▼

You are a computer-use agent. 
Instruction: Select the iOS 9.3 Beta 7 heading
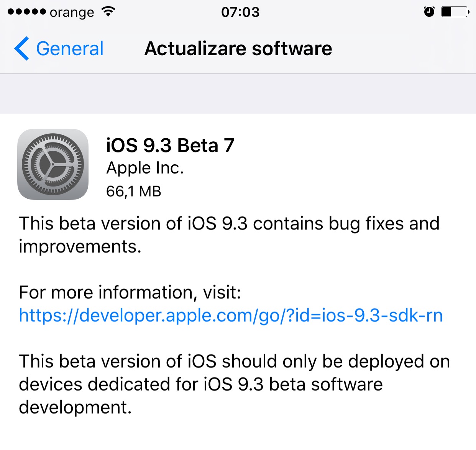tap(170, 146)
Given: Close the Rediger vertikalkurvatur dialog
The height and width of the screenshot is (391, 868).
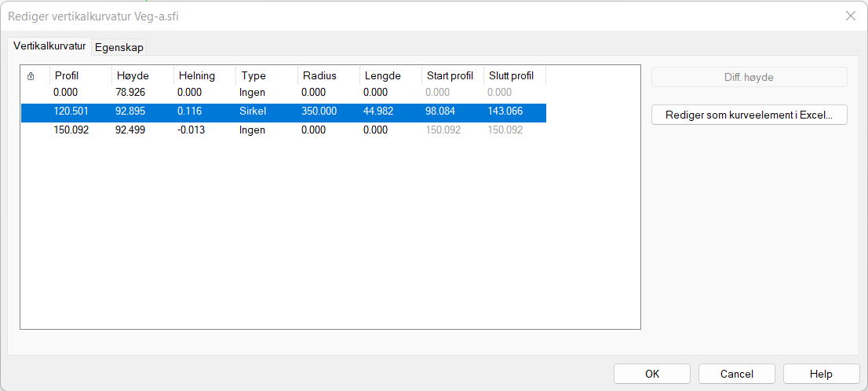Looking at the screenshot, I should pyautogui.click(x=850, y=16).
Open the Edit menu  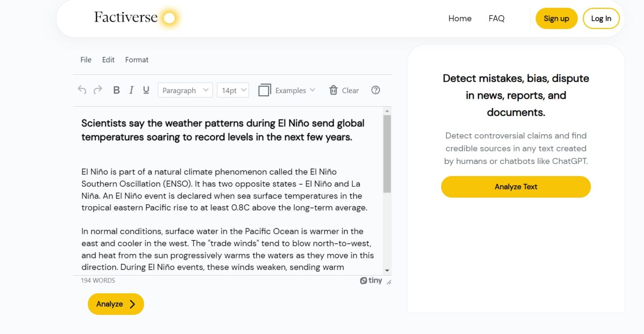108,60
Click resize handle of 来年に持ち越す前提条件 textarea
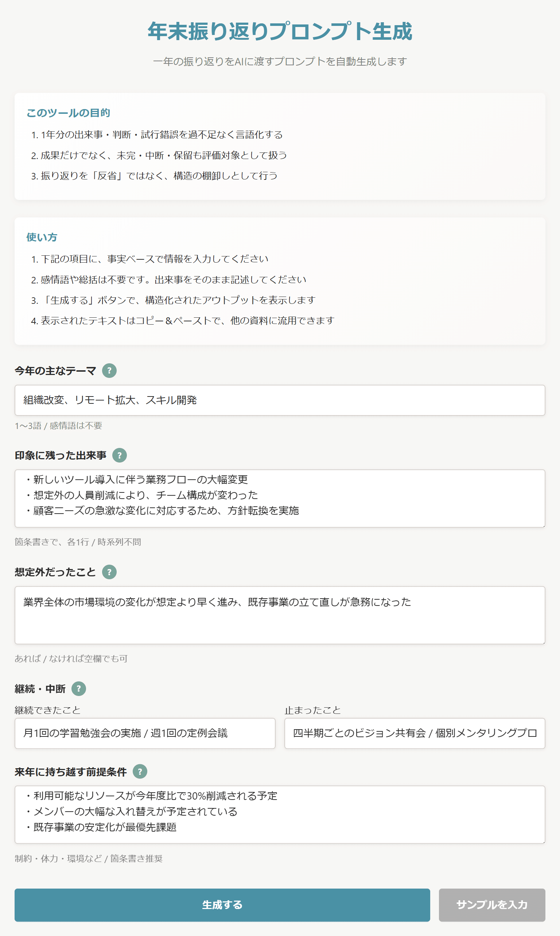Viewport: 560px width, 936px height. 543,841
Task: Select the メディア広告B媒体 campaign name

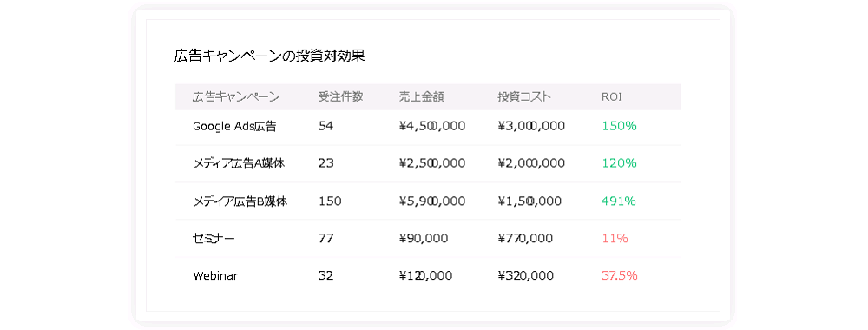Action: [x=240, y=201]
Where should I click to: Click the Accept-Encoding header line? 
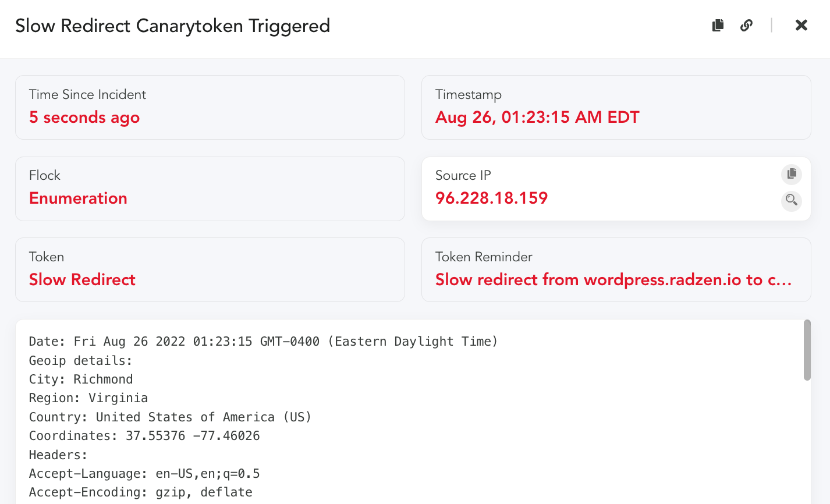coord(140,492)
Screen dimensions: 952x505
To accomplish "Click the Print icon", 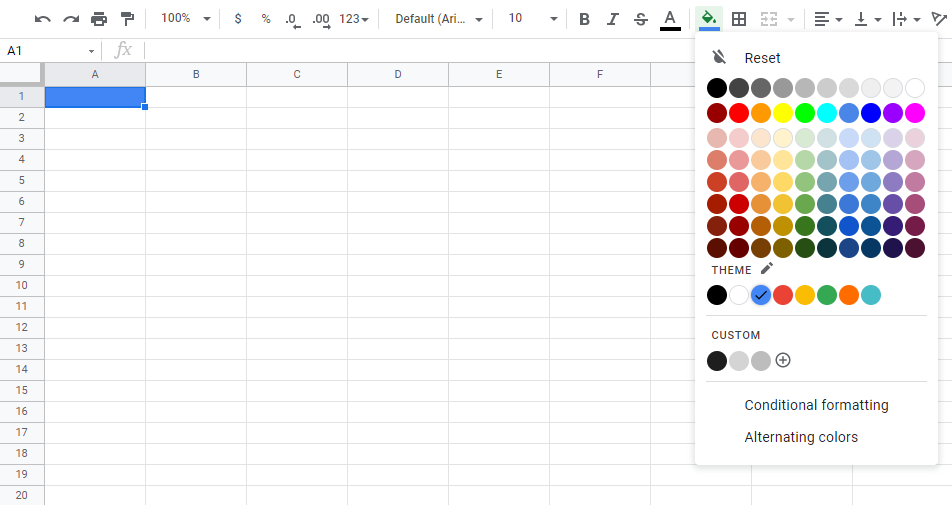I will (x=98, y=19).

▲
▼

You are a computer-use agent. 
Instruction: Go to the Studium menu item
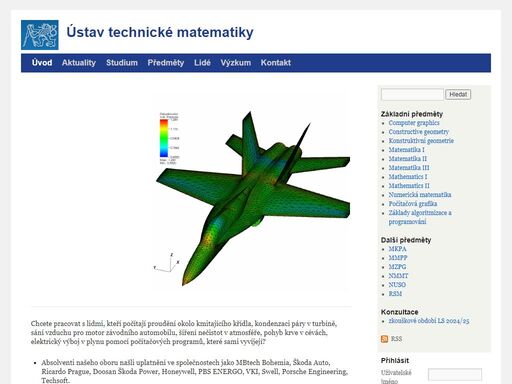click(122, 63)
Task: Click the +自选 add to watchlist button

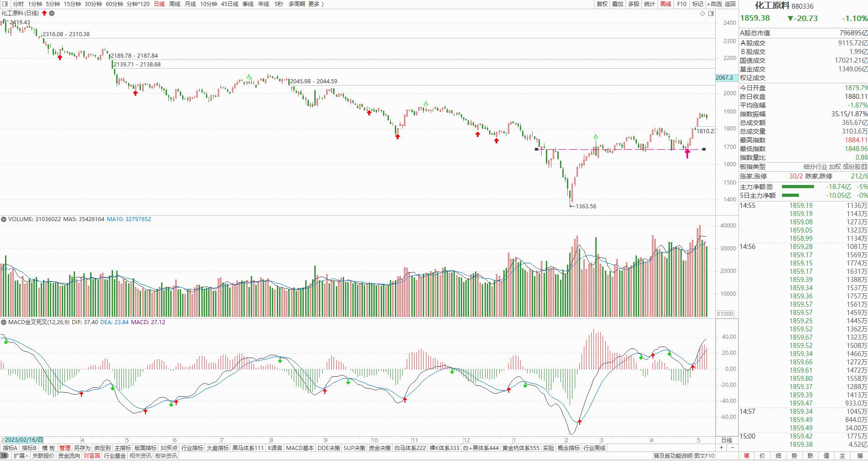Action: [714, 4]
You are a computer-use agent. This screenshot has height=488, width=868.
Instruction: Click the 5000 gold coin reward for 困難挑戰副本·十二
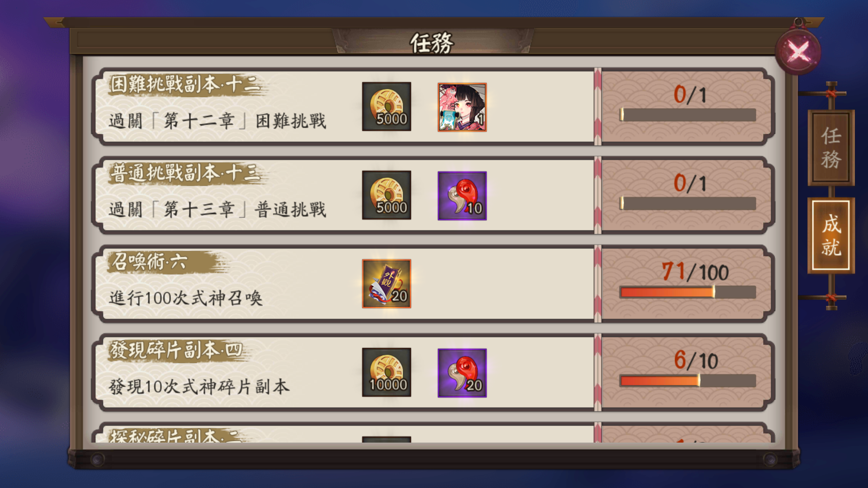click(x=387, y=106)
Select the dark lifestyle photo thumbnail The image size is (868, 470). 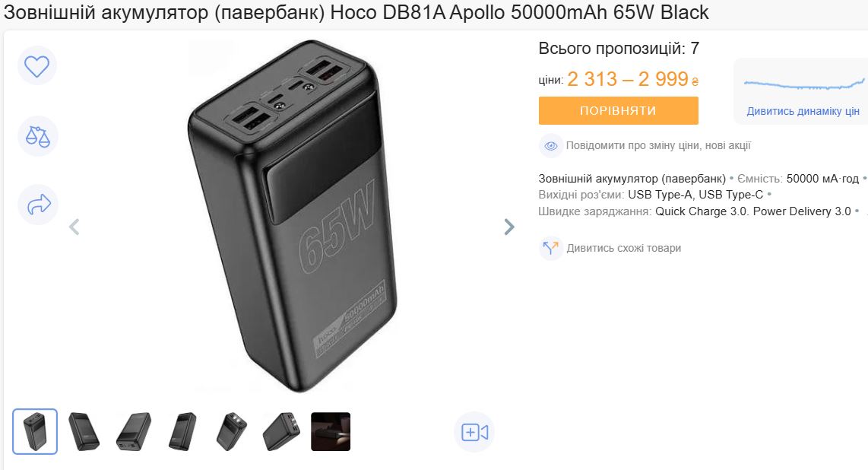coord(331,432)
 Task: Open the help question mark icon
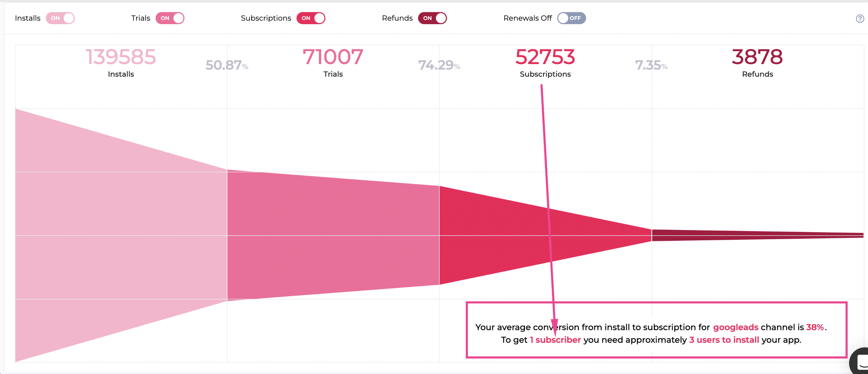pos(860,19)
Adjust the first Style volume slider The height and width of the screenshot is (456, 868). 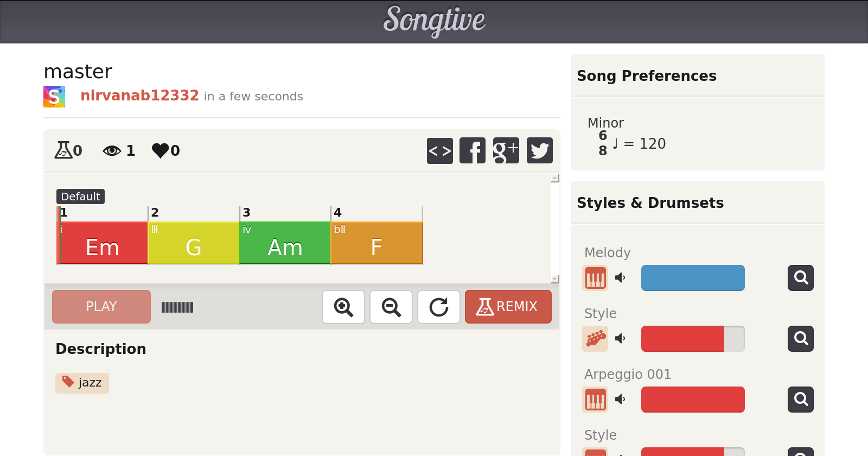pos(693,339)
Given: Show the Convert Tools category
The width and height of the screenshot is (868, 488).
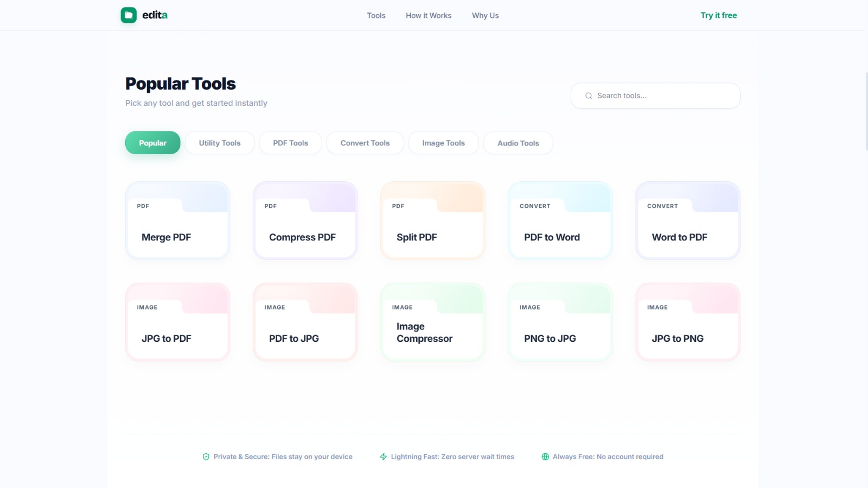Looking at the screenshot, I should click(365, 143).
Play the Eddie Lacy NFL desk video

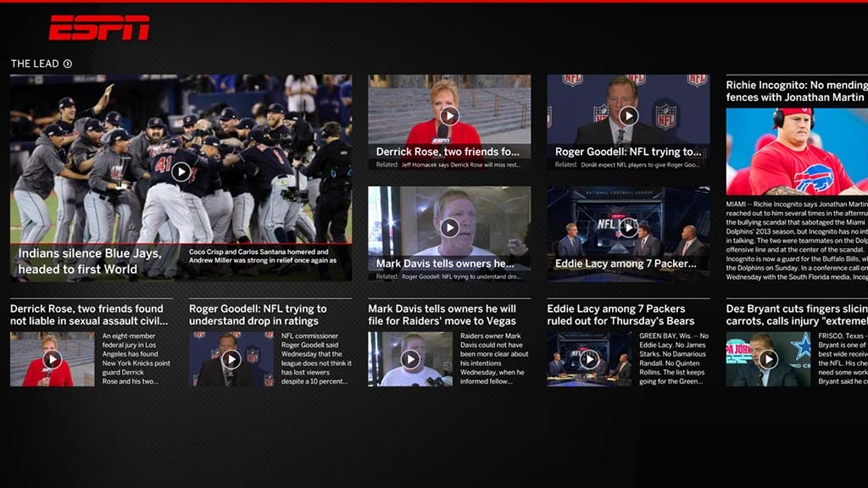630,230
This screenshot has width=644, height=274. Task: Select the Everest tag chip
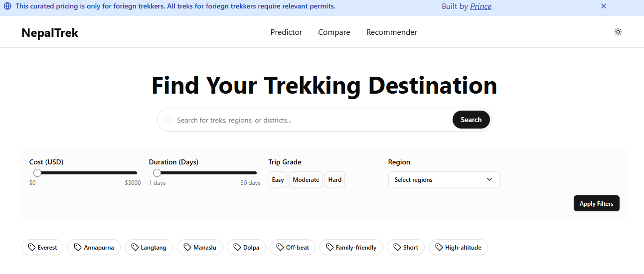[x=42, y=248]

▲

- [Exercise description]: Return from the data every line that holds "Given".

- [Final answer]:
Given: Close the Rediger vertikalkurvatur dialog
Given: Show the Convert Tools category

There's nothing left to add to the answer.